To create a Cargo workspace, initialize a root project with cargo init --name <name>, add a [workspace] section to its Cargo.toml listing your member paths, and then create or move your individual crates into those paths. This setup allows you to build, test, and publish multiple related crates from a single command while sharing dependencies and versions.
First, create the root directory and initialize it as a workspace. You don't need to add any source code to the root; it acts purely as a configuration hub.
mkdir my-workspace
cd my-workspace
cargo init --name my-workspace
Next, edit the root Cargo.toml to define the workspace members. Remove the default [package] section if it exists, as the root itself isn't a package, and add the [workspace] table pointing to your sub-crates.
# my-workspace/Cargo.toml
[workspace]
members = [
"crate-a",
"crate-b",
]
# Optional: Share dependencies across all members
[workspace.dependencies]
serde = { version = "1.0", features = ["derive"] }
tokio = { version = "1.0", features = ["full"] }
Now, create your individual crates inside the workspace directory. You can use cargo new or cargo init for each.
cargo new crate-a
cargo new crate-b
Inside crate-a/Cargo.toml and crate-b/Cargo.toml, you can reference the shared dependencies defined in the root using the workspace = true syntax.
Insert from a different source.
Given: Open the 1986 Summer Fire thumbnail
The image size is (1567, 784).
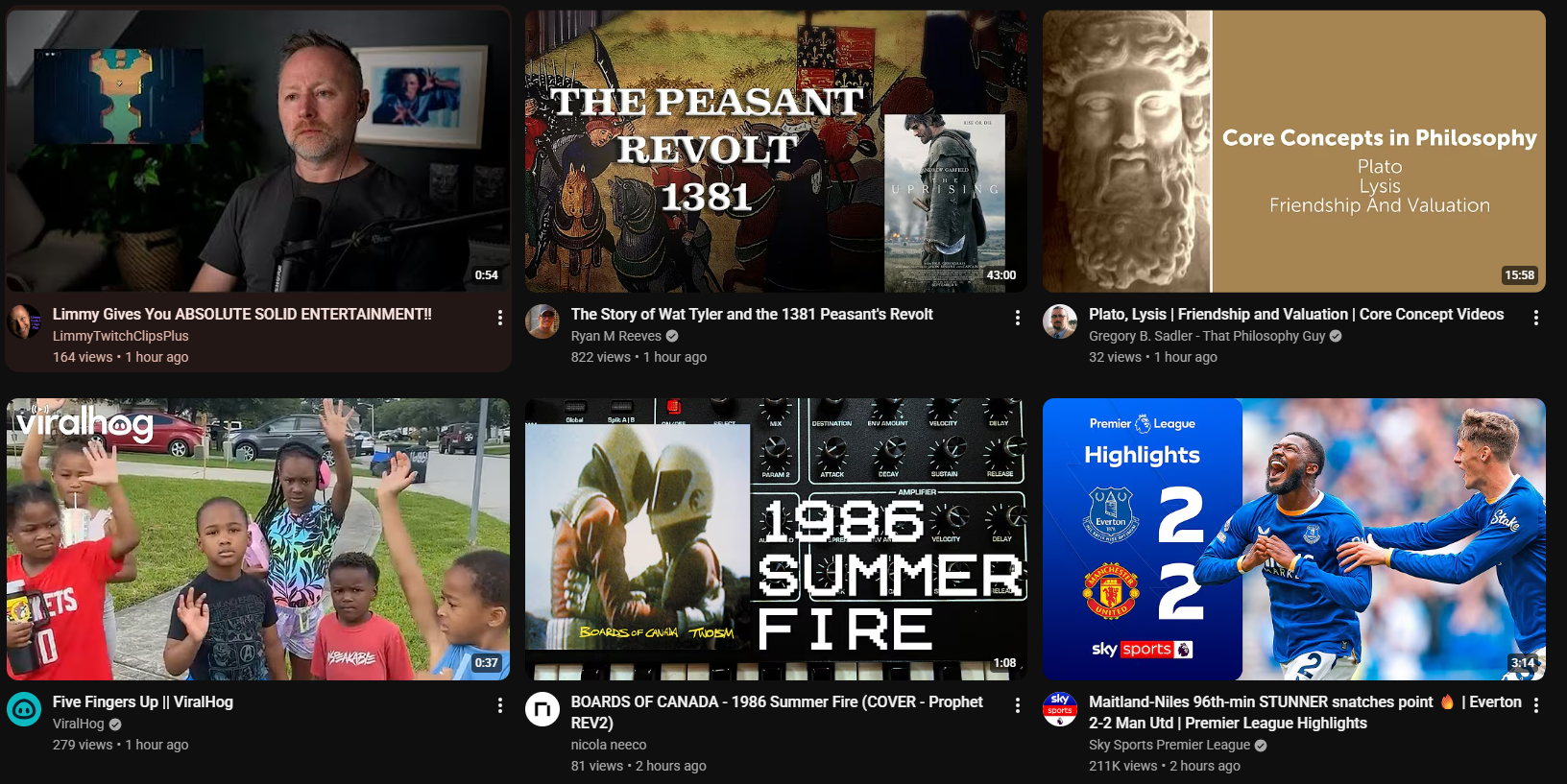Looking at the screenshot, I should pyautogui.click(x=776, y=539).
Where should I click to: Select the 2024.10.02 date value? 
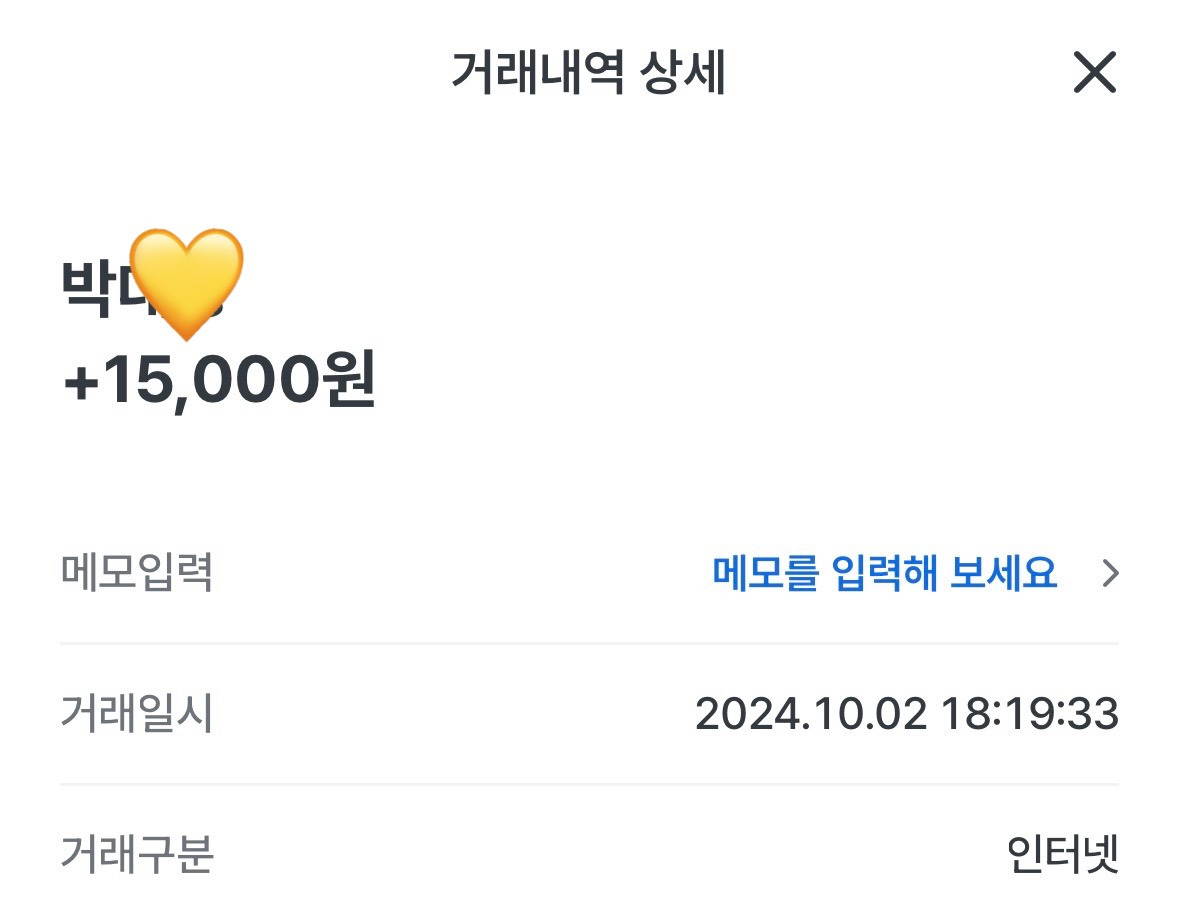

This ensures version consistency without repeating version numbers.
# crate-a/Cargo.toml
[package]
name = "crate-a"
version = "0.1.0"
edition = "2021"
[dependencies]
serde = { workspace = true }
crate-b = { path = "../crate-b" } # Reference another workspace member
Once configured, running cargo build or cargo test from the root directory will automatically build and test all members. You can also run cargo check to validate the entire workspace structure. If you need to add a new crate later, simply create the directory and add its path to the members array in the root Cargo.toml.
This structure is ideal for monorepos where multiple crates share logic, need to be versioned together, or depend on one another. It keeps your project organized while leveraging Cargo's dependency resolution across the entire tree.